Is your CEO climbing on the social media bandwagon?

More and more chief execs are venturing onto LinkedIn and Twitter, giving their organizations a public face and engaging internal and external audiences. Here’s how communicators can help.


Though slow to the table, many CEOs have come to embrace social media.

An analysis found that 80 percent of the CEOs of the world’s largest 50 companies are engaged online and on social media, more than double of what the same study found in 2010.

Not long ago, a CEO’s presence on social media was considered too risky, a recent Harvard Business Review article said. CEOs feared that saying the wrong thing online would ignite a firestorm of antagonists, dissatisfied customers and disgruntled employees who could threaten the company’s reputation.

Now, having a digital strategy integrated across multiple channels is the mandate for neutralizing criticism. It’s become more important to tell the company’s story transparently and join the conversation.

Research shows that five significant trends over the past five years have contributed to CEOs’ increased presence on social media.

1. The company website is the top spot for CEO communications. Nearly seven in 10 CEOs (68 percent) have a visible presence on company websites beyond just their name and bio. This represents a more than doubling of CEO website visibility since 2010 (32 percent), reflecting the larger trend of companies’ becoming self-publishers.

2. Corporate video is the new normal for CEOs. The number of CEOs appearing in video, either on the company website or YouTube channel, is triple what it was in 2010 (54 percent and 18 percent, respectively). Some CEO videos are repurposed clips of CEOs reporting on quarterly earnings and at industry-related events; others are directed at customers. CEOs are smartly recognizing the emotional power of video in today’s multi-media and distracted world.

3. LinkedIn rules. The rate of CEOs using LinkedIn has spiked since 2010, going from 4 percent to 22 percent. More than 1.7 million CEO titles now appear on LinkedIn. This platform is regarded as safer than other social media, given that those who post on its site cannot do so anonymously. In a way, it is a gated community for professionals.

4. New CEOs are quicker to take up social media. New CEOs (in office three years or less) are now just as active on social media as those with more than three years at the helm. This rate jumped from 48 percent in 2012 to 80 percent in 2014. CEOs understand from the start that social media activity enables them to reach wider audiences faster.

5. Female executives are raising their voices. More than 75 percent of female CEOs are active on social media. As social media strategist Andrea Learned wrote for The Huffington Post, “‘Going social’ has huge potential for helping women leaders elevate their own voices, add fresh thinking to important conversations, and build trusted community with an impact that makes a world of business difference.”

Chief execs on social media platforms

It’s been amazing to see the surge in social media engagement at these high levels.
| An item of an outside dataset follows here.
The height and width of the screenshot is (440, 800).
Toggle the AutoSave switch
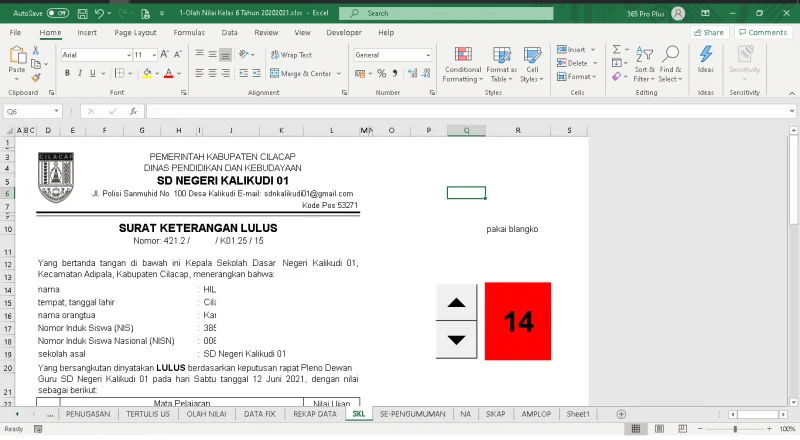(x=58, y=13)
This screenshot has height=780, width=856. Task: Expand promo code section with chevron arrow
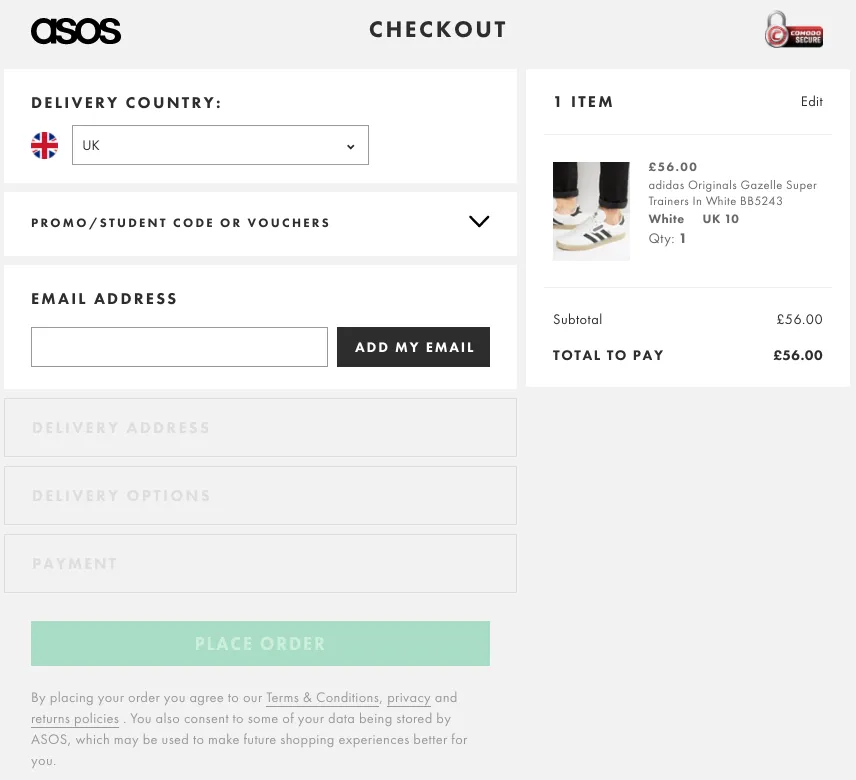coord(479,222)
Having at least some social media presence puts CEOs in a better position to connect with a large audience, especially in a time of opportunity or crisis. It also puts a human face on your company.

Obviously there are reputational benefits of building a personal brand and creating a voice of authority in an industry, and employees say they feel proud when they see their leaders on social media.

Having an enthusiastic executive authentically embrace social networks can be a great advantage for a company. If your CEO is resisting it, what should you do?

1. Education. Sometimes the route to social media nirvana does not go through Facebook. It means pausing for some executive education. Before anybody starts posting or tweeting, make sure the executive is thoroughly educated on the opportunities, risks and especially the SEC implications of anything he or she publishes.

2. Guidance. The first time you leap from an airplane, you probably want a trainer strapped to your back. I think that’s good advice for social media too. If your CEO is hesitant, don’t force anything. Take it slow. Help them, and coach them. Suggest easy steps like repurposing a speech, a message to shareholders or another piece of content they have already created.

3. Show them by example. For those CEOs still hesitant to embrace social media, listening and watching other CEOs in action could be a great first step.

4. Be conservative. You probably don’t want your CEO’s social media debut to be a Twitter chat or a live broadcast on Meerkat. Work them into responding to and engaging with friendly crowds. Be sensitive to their ability to take criticism when considering the right platforms.

5. Never fake it. Your CEO might want you to “just do it” for them. This is a difficult position to be in, but you just can’t risk the company’s reputation by posting on behalf of another person. Don’t get caught in that trap.

6. If necessary, back off. Some CEOs are never going to get it, and they’re never going to get onboard. If they hate it, that’s going to show up in the tone of their social media engagement. There also could be legitimate risks-even security factors-that would prevent a CEO from venturing onto social media. Know when to back off.

Are your executives active on social media? How’s that working out?